Compression

2007-09-25

Part of the BlogBook: Programming Wisdom

Below the fold, a discussion about compression, using this as a clear example of a principle I intend to relate to other programming principles, and indeed engineering principles in general.

The Pigeonhole principle is named for the fact that if you have five holes and six pigeons that need holes, no matter how you arrange the pigeons in the holes you have at least one hole with two pigeons in it.

A simple and air-tight proof that no algorithm can possible compress all sets of data is based on this principle. A real-world compression algorithm defines a reversible mapping of input bytes to output bytes. (It has to be "reversible", or you can't write a perfect decompresser.) Imagine starting with a compression algorithm that maps all input back to itself (the identity mapping). Now, if you map the five-byte input ABCDE to the four-byte output WXYZ (20% compression), the input string WXYZ now must go somewhere else. It can only increase in size in the putatively compressed output, because all outputs four bytes and smaller are now taken. In order for a compression algorithm to shrink some inputs, some others must grow.

This is not a rigorous proof, but the rigorous proof takes this form.
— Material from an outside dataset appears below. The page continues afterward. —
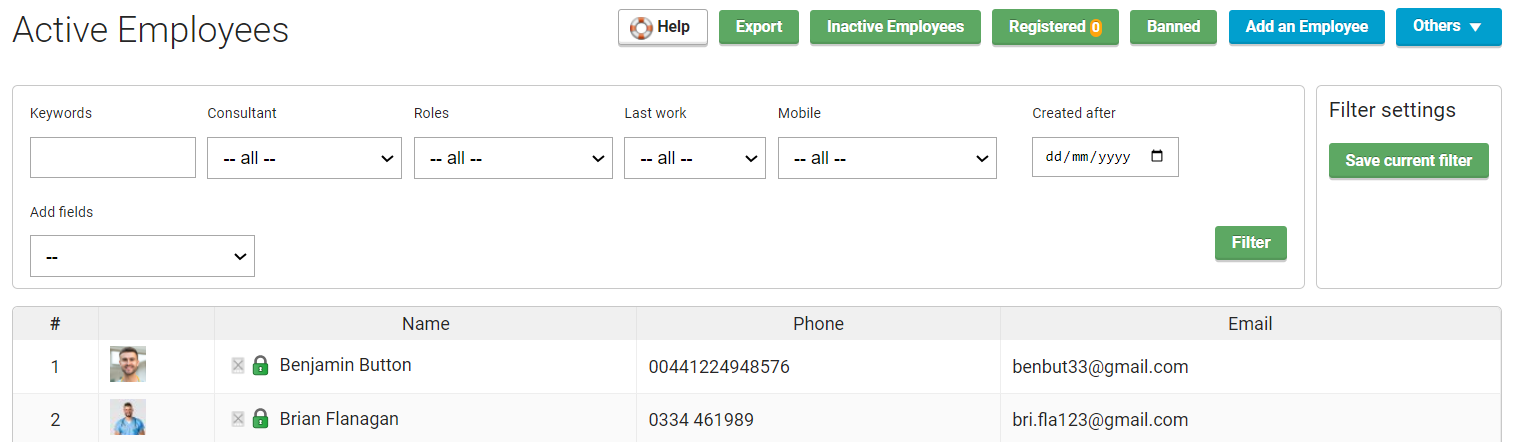
Task: Click the lifebuoy Help button
Action: coord(662,27)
If this is true, than how can compression algorithms do useful work? Like many mathematical concepts, there are many equivalent ways of looking at the answer. The best formulation for my purpose is that algorithms can take advantage of the fact that not all data sets are equally probable.

The best way we can measure how much of the total possible space we will probably use is with a mathematical concept from information theory called entropy. This gives us an algorithm that can look at a data set and give us the number of bits it "really uses". Truly random data will tend to have an entropy measurement around 8 bits of entropy per byte, meaning that it is "really using" all 8 bits and is therefore incompressible; an endlessly repeating character will have an entropy very close to 0 bits per byte, meaning that it isn't "really" using those bits and is therefore compressible.

The entropy of English text is around 0.6 to 1.3 bits per character. Let's use 1 bit for our computing convenience. A modern ASCII-based encoding of this text uses 8 bits per character. Using these numbers, we can compare the total number of possible data strings for a given number of bytes, and the total amount of this possibility space that is "really consumed" by possible English phrases.

For a message of a mere 15 characters, the number of possible byte-based messages is 2^8*15, which is approximately 1.3*10^³⁶. The number of possible English messages using this measure is 2^1*15, or 32,768.

Don't lose sight of the point here by taking that number too literally; it's a probabilistic thing. Arguing about piddling differences here or there is unimportant when the gulf is already 31 orders of magnitude, and growing exponentially with every byte!

I've taken some liberties, especially around the scare-quoted bits, but I believe everything I said is true enough. For more real information, follow the links or consult your choice of sources.

Note: To anyone who wishes to argue about the compression points made here, I will accept absolutely nothing less than fully functional source code sent to me that implements your "universal compressor/decompressor".

If you take a moment to digest those numbers (10³⁶ is not an easy thing to wrap your mind around!), you might intuitively glimpse at how compression algorithms manages to work. The data that we are interested in is a vanishingly small island in a sea of useless random data. Any compression algorithm must expand inputs to shrink others, but we can let that useless random garbage "take" the expansion, while we concentrate our compression mojo on that small little island.

Nothing is free. If you want compression, you have to pay. But sometimes it's a really, really good deal.